Sunday, December 27, 2009

My Sister Has Diabetes: A fictional journal entry of a twelve-year-old boy

I’m sitting in the living room as my little sister (she’s 11) and mom are in the kitchen, listening to some loud, blond lady with glasses show my sister how to use a new “pump” for her diabetes. My sister thinks she’s sooo great because she has special needs. She always is putting insulin in her stomach after we eat and showing off.

All of my friends ask me about it and ask why I don’t have to put cool needles in my stomach. They say “Why don’t you have to do anything cool because of a disease? Your sister does.” I say, “Shut up! Anxiety and depression don’t require needles.” But nobody understands.

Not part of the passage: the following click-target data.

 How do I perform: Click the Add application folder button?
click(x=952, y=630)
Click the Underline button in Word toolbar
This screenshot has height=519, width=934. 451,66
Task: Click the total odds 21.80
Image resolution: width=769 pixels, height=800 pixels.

My sister gets all the attention because she’s so stupid. No one ever came over to the house to show me how to take my Prozac pills. Jeez. She’s such an attention hog. She’s so cool. She told me good job when I finally conquered Call of Duty 2 for the Wii. She knows things like carbohydrates and sucrose. She’s awesome. I hate that she gets all of the attention. I have a lot of good things that people should know about so I get attention, but my sister hogs it all like a hog in the family slopyard.

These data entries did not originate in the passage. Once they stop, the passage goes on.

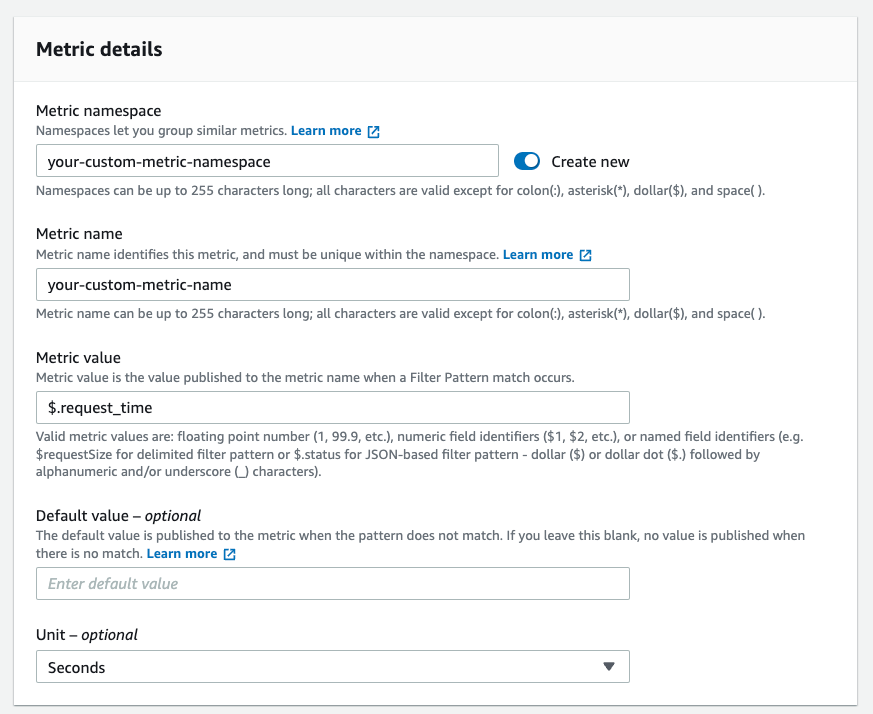The image size is (873, 714).
Task: Click the Enter default value input box
Action: (333, 584)
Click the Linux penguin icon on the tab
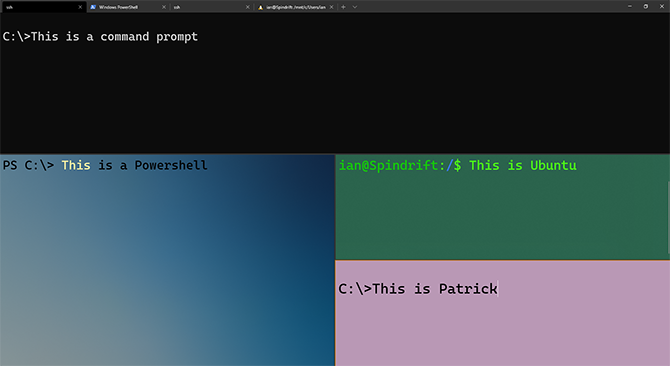 pos(260,7)
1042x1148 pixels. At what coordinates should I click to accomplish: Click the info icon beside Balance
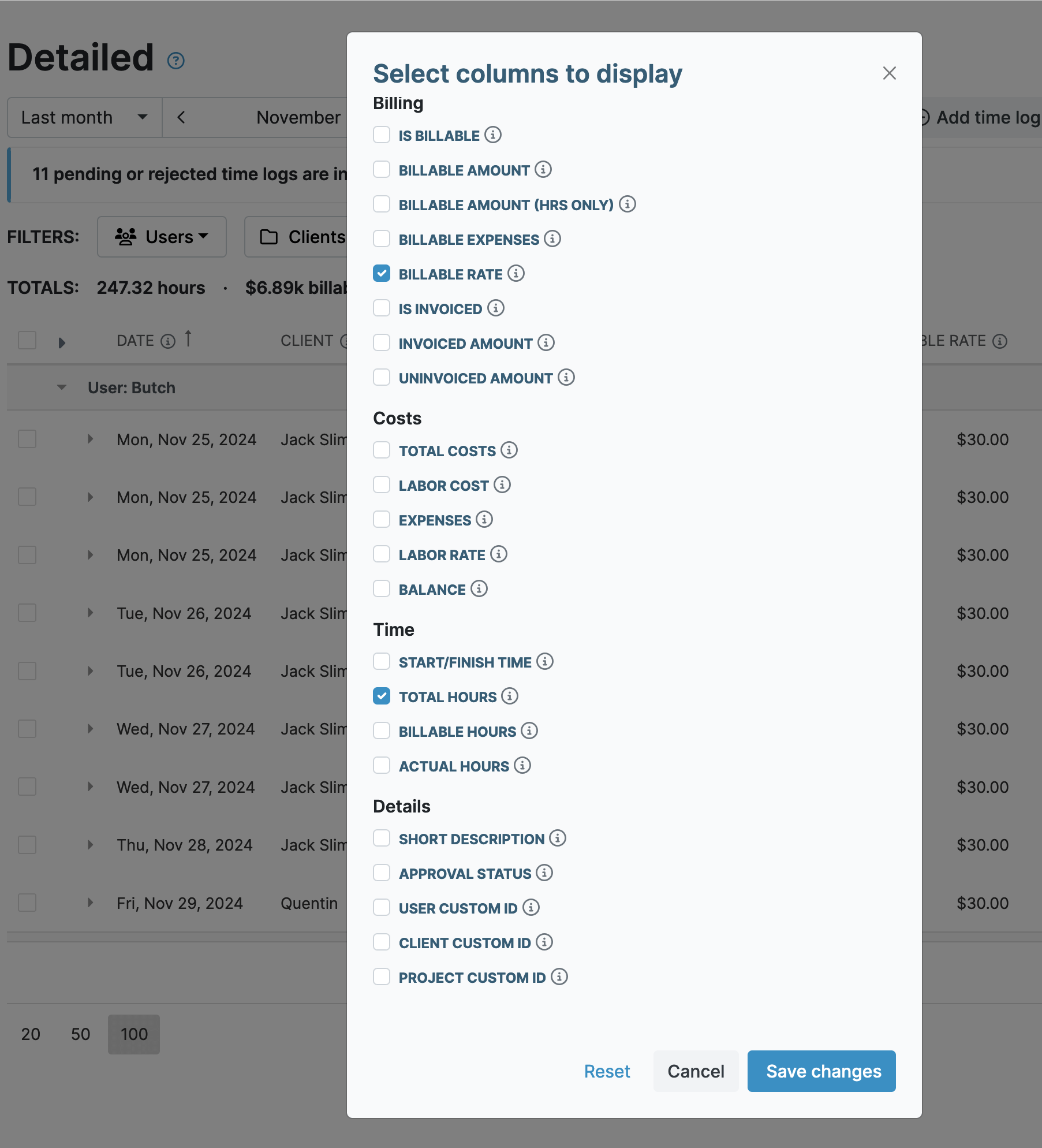pyautogui.click(x=478, y=589)
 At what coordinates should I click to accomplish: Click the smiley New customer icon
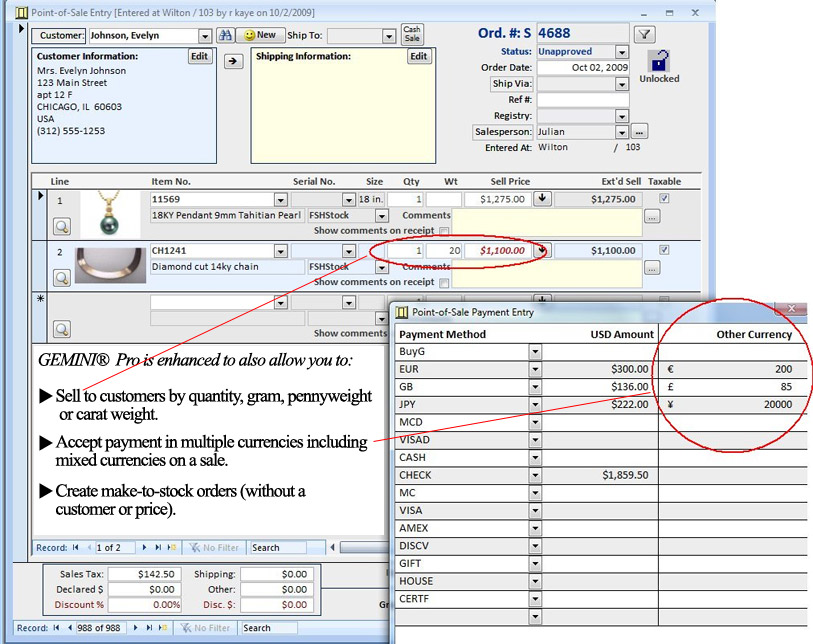pos(250,34)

I can’t wait until this stupid, blond lady leaves our kitchen. I want to make peanut butter toast in there. She keeps talking to my sister and my mom like she knows everything. But there’s one thing she doesn’t know – that she doesn’t know everything.

My sister’s diabetes pump is so cool. It beeps like a video game or something. But I’m not jealous. I have a watch with the Froot Loops bird on it. That beeps too – when there’s batteries in it – and everyone likes that (or used to like it before my sister’s pump came along). I’m going to go put it on just to show her she’s not the only one with a cool beeping toy. CU L8R.

Looking Up

Today began in a way that let me know it could only get better. I awoke, stepped out of bed, and kicked over a full glass of delicious water onto my carpet. After relishing the science of a towel’s ability to soak up the spill, I walked into the kitchen and pretended it didn’t happen. And perhaps it really didn’t.

Monday, December 21, 2009

Hell's Kitchen, white Christmas and the first 48 hours

Once again, it has been so long since I have blogged. Why is that? I have a job! That’s right. I’m an outstanding Production Assistant for Fox TV’s “Hell’s Kitchen”. So far, it’s pretty darn good and should keep me employed through possibly the end of March. So, if you are planning on asking me for money, try to do it before the end of March, to increase your chances of great fortune.

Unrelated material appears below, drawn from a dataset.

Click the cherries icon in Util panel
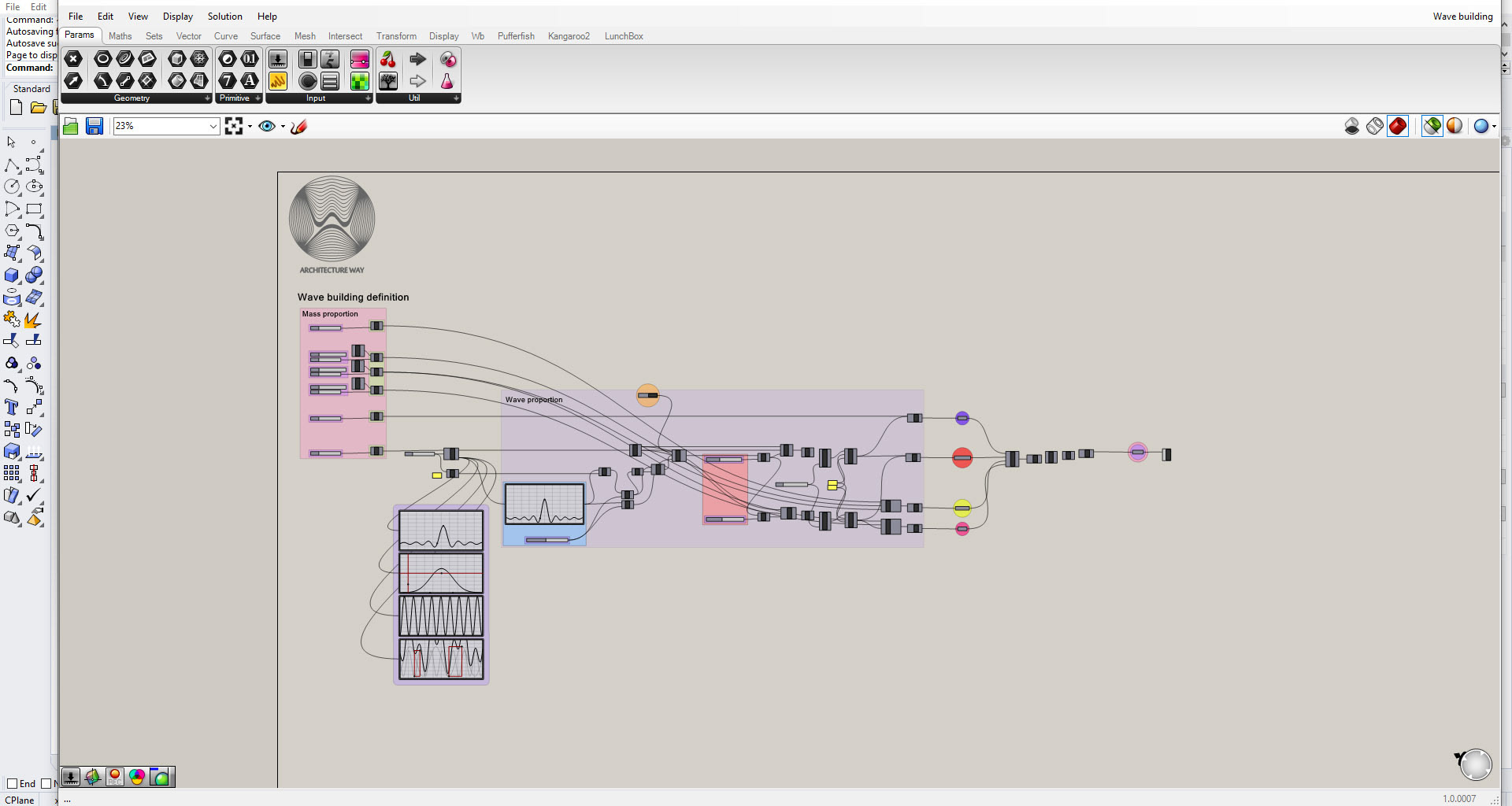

Speaking of great fortune, I have the great fortune of being in Fargo, ND – my hometown – right now! I’m sitting next to a real Christmas tree by a bay window looking out at a bunch of beautiful whiteness. And that’s not just the predominantly white citizens of Fargo. It snowed three inches the day I arrived, so I’m guaranteed a white Christmas, which is exactly what I ordered from “Hutch”, the local weather man.

Thus far, I’ve played Scrabble, drank Guinness, slept with a cat in someone else’s bed, played a guitar, played a washboard (not my abs), played Mario Kart, jumpstarted a car with a British flag on the roof, argued about pizza, argued with a pizza, got bit by a dog and had fun with family and friends. And that’s just the first 48 hours! Looking forward to more!